#### LISTED ENTRIES:
▼▼▼
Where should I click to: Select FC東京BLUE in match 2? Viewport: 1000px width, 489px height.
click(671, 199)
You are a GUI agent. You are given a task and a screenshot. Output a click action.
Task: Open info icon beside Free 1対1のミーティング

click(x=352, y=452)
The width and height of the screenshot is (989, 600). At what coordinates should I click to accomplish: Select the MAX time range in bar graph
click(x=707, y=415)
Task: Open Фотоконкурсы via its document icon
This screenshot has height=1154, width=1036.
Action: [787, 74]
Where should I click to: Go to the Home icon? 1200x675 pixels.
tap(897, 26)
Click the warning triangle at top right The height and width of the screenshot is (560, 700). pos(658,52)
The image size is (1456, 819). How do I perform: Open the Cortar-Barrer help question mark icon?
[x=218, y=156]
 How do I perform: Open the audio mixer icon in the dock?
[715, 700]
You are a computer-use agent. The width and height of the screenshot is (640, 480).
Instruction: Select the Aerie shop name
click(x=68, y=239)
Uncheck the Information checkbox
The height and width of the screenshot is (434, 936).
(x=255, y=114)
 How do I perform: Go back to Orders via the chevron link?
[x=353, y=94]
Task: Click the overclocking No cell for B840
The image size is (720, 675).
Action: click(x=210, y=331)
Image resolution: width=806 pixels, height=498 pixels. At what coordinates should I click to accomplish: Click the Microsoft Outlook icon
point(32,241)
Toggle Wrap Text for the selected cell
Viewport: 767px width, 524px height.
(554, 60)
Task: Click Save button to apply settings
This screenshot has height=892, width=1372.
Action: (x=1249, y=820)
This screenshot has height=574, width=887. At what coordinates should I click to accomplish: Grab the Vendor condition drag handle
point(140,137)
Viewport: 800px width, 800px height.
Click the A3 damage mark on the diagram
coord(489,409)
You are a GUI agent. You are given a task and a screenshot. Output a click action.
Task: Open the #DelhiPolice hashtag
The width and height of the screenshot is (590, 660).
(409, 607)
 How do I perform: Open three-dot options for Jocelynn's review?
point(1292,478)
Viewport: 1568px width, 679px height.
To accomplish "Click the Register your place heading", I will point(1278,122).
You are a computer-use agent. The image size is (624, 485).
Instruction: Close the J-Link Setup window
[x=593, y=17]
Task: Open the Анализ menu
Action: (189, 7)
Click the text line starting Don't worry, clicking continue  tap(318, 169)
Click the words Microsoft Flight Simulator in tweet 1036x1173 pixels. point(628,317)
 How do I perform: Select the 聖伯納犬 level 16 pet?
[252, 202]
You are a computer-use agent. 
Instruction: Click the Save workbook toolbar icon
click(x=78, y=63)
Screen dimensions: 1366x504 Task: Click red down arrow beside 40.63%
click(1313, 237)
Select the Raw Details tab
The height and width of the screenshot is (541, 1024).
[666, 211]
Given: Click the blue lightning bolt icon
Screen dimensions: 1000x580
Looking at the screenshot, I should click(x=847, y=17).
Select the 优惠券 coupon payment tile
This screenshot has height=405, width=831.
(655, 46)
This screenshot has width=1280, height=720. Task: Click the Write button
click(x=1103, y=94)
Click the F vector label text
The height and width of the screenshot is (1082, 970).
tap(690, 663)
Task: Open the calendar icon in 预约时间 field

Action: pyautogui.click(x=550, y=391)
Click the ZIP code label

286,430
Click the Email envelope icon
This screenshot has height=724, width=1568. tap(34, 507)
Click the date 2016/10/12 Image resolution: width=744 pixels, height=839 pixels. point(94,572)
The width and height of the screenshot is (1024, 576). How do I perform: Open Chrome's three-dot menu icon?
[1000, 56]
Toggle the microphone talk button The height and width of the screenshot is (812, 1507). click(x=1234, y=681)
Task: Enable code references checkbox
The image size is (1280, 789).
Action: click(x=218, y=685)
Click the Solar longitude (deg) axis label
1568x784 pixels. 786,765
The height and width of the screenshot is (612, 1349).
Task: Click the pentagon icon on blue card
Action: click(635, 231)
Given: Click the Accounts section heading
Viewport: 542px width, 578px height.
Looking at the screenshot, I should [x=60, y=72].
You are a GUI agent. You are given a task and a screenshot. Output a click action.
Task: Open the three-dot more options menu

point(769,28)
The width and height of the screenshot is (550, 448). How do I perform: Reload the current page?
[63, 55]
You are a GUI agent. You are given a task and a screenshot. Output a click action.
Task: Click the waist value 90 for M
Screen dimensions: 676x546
▲▲▲
#### WHAT THIS TASK INVOLVES:
Say how many lines in the entries above contain the string "computer", offering no other words.

#### TASK RESULT:
3